Au Val-de-Travers, berceau de la fée, les réactions sont très
contrastées
De Berne: François Nussbaum
Personne, au Conseil des Etats, ne s’est opposé hier à l’initiative
parlementaire de Jean-Claude Cornu (rad/FR) sur la levée de
l’interdiction de l’absinthe. Il ne reste qu’à réviser les articles
concernés de la loi sur les denrées alimentaires. Le Val-de-Travers,
berceau de la fabrication de l’absinthe, se prépare au changement.
A 4 centimes le verre
L’interdiction de l’absinthe aura duré près d’un siècle. C’est en
1908, sous l’émotion d’un drame sordide dans le canton de Vaud lié à
une consommation excessive de cet alcool, que le peuple et les
cantons ont approuvé un article constitutionnel condamnant la fée
verte, sinon à la disparition, du moins à la clandestinité.

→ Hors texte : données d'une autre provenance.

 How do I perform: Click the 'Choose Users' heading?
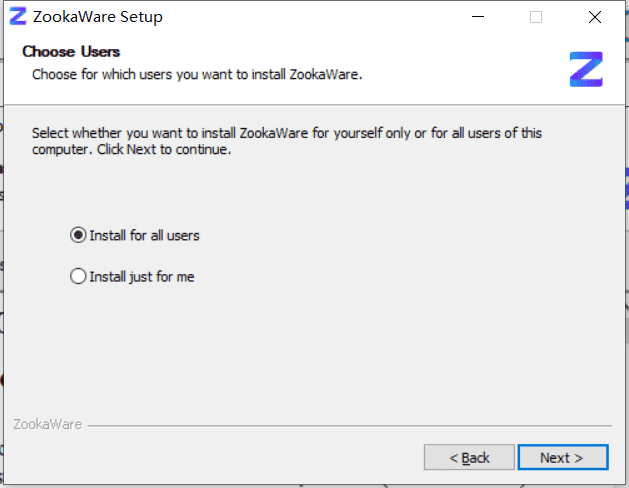[71, 52]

L’alcoolisme faisait, à l’époque, des ravages dans les milieux
défavorisés, mais les milieux abstinents, auteurs de l’initiative,
avaient reçu un soutien efficace des viticulteurs, brasseurs et
autres distillateurs: à 4 centimes le verre, l’absinthe représentait
pour eux une rude concurrence.
Illégalité grisante
L’interdiction a disparu de la Constitution lors de sa mise à jour
en 1998, mais elle subsiste dans la loi sur les denrées
alimentaires. A noter que la prohibition visait tout (production,
transport, commerce) sauf la possession d’absinthe: les paysans
pouvaient en détenir pour soigner leurs vaches dans les cas
graves...
En 1978, le libéral Rémy Scheurer a tenté de demander au Grand
Conseil neuchâtelois une étude sur la nocivité de la thuyone, la
substance dangereuse qui motivait le maintien de l’interdiction de
l’absinthe. Il n’a pas été suivi: on préférait le caractère illégal
de la production, associée à un vague mystère.
Appel à un Fribourgeois
Mais le mystère et l’illégalité risquaient de tomber avec les
progrès de la chimie. Comme en témoigne aujourd’hui la fabrication
d’absinthe en Angleterre, mais aussi à Pontarlier, avec un taux de
thuyone correspondant aux normes légales de santé publique. L’Association
Région Val-de-Travers a senti le vent tourner.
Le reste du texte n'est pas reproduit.